A partir du second semestre 1943, la menace se précise également sur les autres fronts. Suite à l’abandon de l’Afrique du Nord, la Sicile puis la péninsule italienne sont directement visées par les Alliés. Mais tout porte à croire que le débarquement décisif se déroule sur les côtes en face de la Grande-Bretagne. Il n’est dès lors plus question de continuer à ponctionner les moyens stationnés à l’ouest de l’Europe. Le 3 novembre 1943, Adolf HITLER signe sa directive n°51 qui fixe le cadre du renforcer des moyens militaires sur ce théâtre d’opérations. L’Atlantikwall est concerné, mais pas seulement puisqu’il est également question d’accroître les capacités au sol, sur mer et dans les airs.

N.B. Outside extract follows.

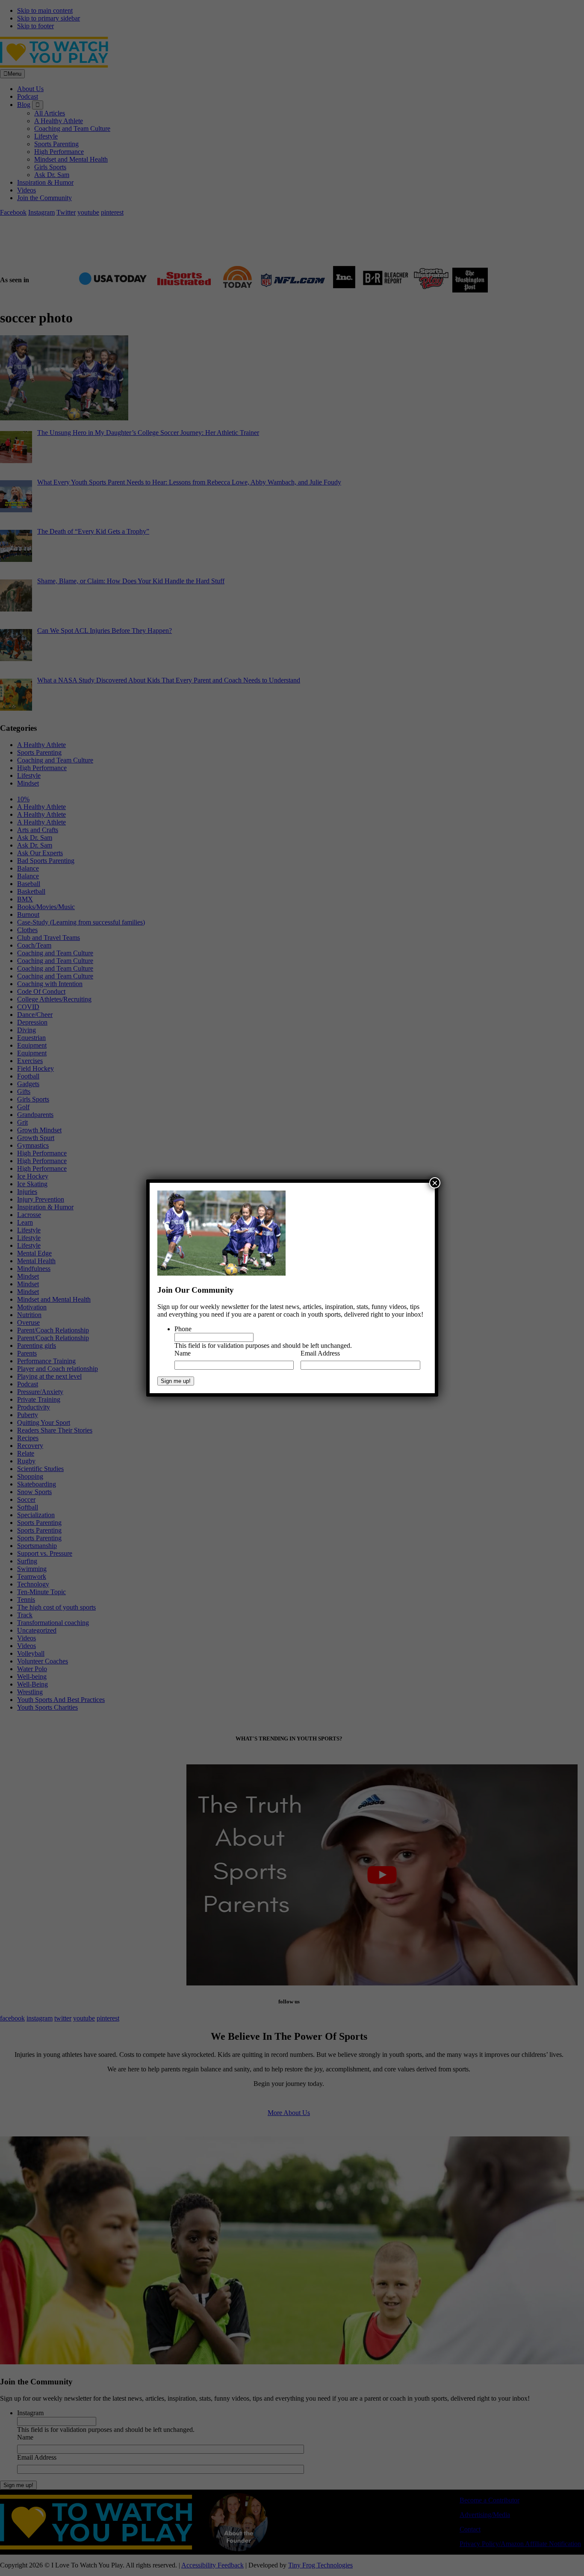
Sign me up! (176, 1381)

C’est dans ce cadre qu’est ordonné le 30 décembre 1943 la mise sur pied de la 130. Panzer-Lehr-Division en puisant dans les effectifs présents dans un certain nombre d’écoles situées sur le territoire du Reich et l’Infanterie-Lehr-Regiment 901 qui combat en tant qu’unité indépendante depuis 1941. La zone de rassemblement est fixée en Lorraine et les transferts commencent immédiatement. Elle fait donc partie des divisions blindées allemandes formées dans la deuxième partie du conflit aux dépens du maintien en condition opérationnelle des unités existantes. Elle est cependant bien équipée et dotée de personnels de qualité compte tenu de ses origines.
La constitution des différentes composantes de la division s’effectue dans le contexte de pénurie généralisée en hommes et en moyens de combat qui sévit alors dans l’armée allemande. Ainsi, afin de compléter son régiment de chars, la I./Panzer-Regiment 6 de la 3. Panzer-Division engagée en URSS lui est temporairement attribuée. La 130. Panzer-Lehr-Division récupère ou absorbe également des éléments en provenance d’autres unités.

Hongrie, opération Margarethe
Au milieu de la nuit du 5 au 6 mars 1944, l’état-major de la division reçoit l’ordre de rejoindre la région de Vienne et se mettre sous les ordres du LVIII. Reserve-Korps. Les mouvements se font en chemin de fer et débutent dès le 7 mars 1944. Le trajet prend deux jours. Le 10 mars 1944, l’ensemble des éléments mobilisés arrive à destination.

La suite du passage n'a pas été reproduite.